In many ways, Yarbrough & Peoples offer a much more pleasant male-female music partnership dynamic than earlier Jheri Curl June inductees René & Angela. Calvin Leon Yarbrough and Alisa Delois Peoples were childhood friends who eventually became a musical duo. After being discovered by the Gap Band and Lonnie Simmons, they recorded their best-known hit, “Don’t Stop the Music,” in 1980. They continued to record and tour as a duo until 1987, when they called it quits–to be married. That’s right: there were no bruised ribs or legal battles, and in fact Calvin and Alisa continue to write, produce, perform, and appear in musicals together. Isn’t that sweet?
One of Yarbrough & Peoples’ last singles would be “Guilty,” from the 1986 album of the same name. The song is a smooth, funky groove, recorded as an answer to Alexander O’Neal‘s hit song “Innocent“–which, if you compare the two songs, is very evident, not only in the echoing titles but also in the very similar synth lines and melodies.

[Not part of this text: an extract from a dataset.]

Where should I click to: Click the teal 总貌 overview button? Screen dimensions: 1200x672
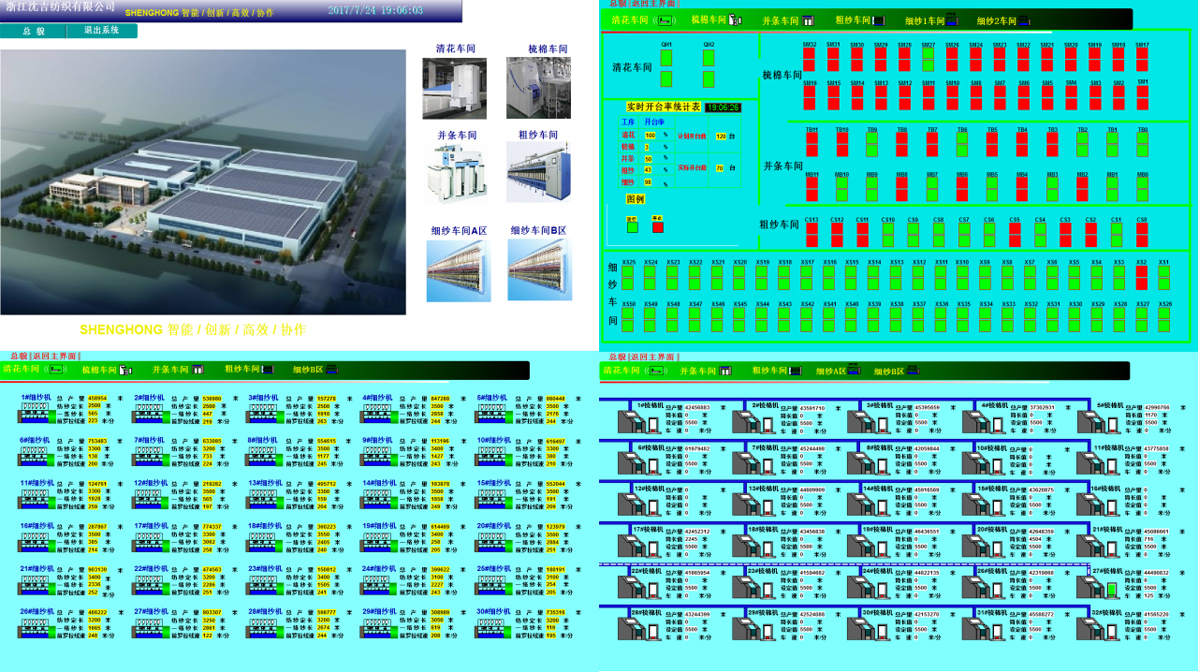tap(34, 31)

The music video is just over four minutes of pure camp, with Alisa Peoples working at a used car lot alongside two crooked used car salesmen with cigars and cowboy hats:
https://www.youtube.com/watch?v=-wtPXdPyvrE
After she fails to dissuade a customer (Calvin Yarbrough) from buying a good car–probably because she was too mesmerized by that moustache, gap-tooth, and dimple triple threat–the shady cowboy hat salesmen come over and talk Yarbrough into buying a car that is a complete piece of shit by distracting him with cheerleaders…? Apparently titties and pom poms are enough to make this guy ignore the fact that there are visible cracks in the windshield, because he buys the car only to immediately realize his mistake when the engine doesn’t start and begins smoking. But, PLOT TWIST, Yarbrough is actually an undercover cop, and the “Guilty Bros” are arrested. Fair enough, but I still think that Yarbrough is guilty of being a moron for buying that car.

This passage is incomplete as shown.